The ship is propelled by two Tier II 20-cylinder mtu 20 V 4000 M93L Diesel engines which produce 5,676 horsepower each. These drive two six-bladed fixed-pitch propellers. This propulsion package gives her a continuous cruising speed of 28 knots. Her fuel tanks hold over 17000 USgal giving Earl Cunningham an unrefueled range of 2,500 nautical miles at 15 knots. The ship is equipped with a Schottel STT 60K bow thruster.

Electrical power aboard is provided by two main ship-service generators and an emergency generator. The two ship service generators are Cummins QSM-11-DM Diesel engines driving Stanford 317 Kw generators. The emergency unit, which is housed in a separate room, is a Cummins 6BTA5.9-DM Diesel engine driving a Stanford 93 Kw generator.
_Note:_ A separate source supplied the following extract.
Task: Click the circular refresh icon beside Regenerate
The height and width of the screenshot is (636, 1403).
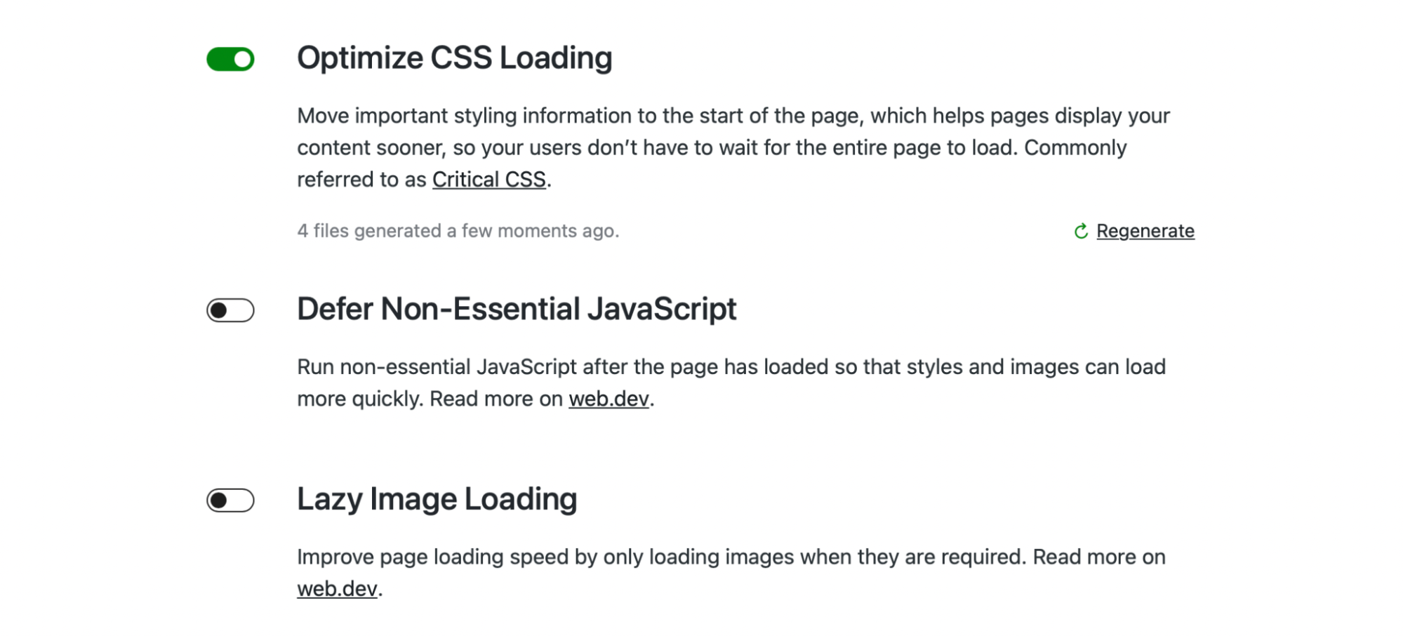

The ship is equipped with Quantum QC1500 fin stabilizers to reduce rolling. Potable water can be produced from seawater with an onboard desalination plant. Satellite television is available in the crew mess area.

She is armed with a remotely-controlled, gyro-stabilized Mark 38 25 mm autocannon, four crew served M2 Browning machine guns, and light arms.

Earl Cunningham, like all the Sentinel-class cutters, is equipped with a stern launching ramp, that allows her to launch and retrieve a 26 ft-long Over-the-Horizon cutter boat without first coming to a stop. Her cutter boat is useful for inspecting other vessels, and deploying boarding parties. As its top speed is 40 knots, it can pursue vessels which attempt to flee. It is equipped with an inboard Diesel engine which propels the boat by a jet drive.

Earl Cunningham has a crew of 24 men and women. The Sentinel class was designed to accommodate mixed-gender crews, with small staterooms rather than large bunk rooms and individual heads. The captain and executive officer have private staterooms.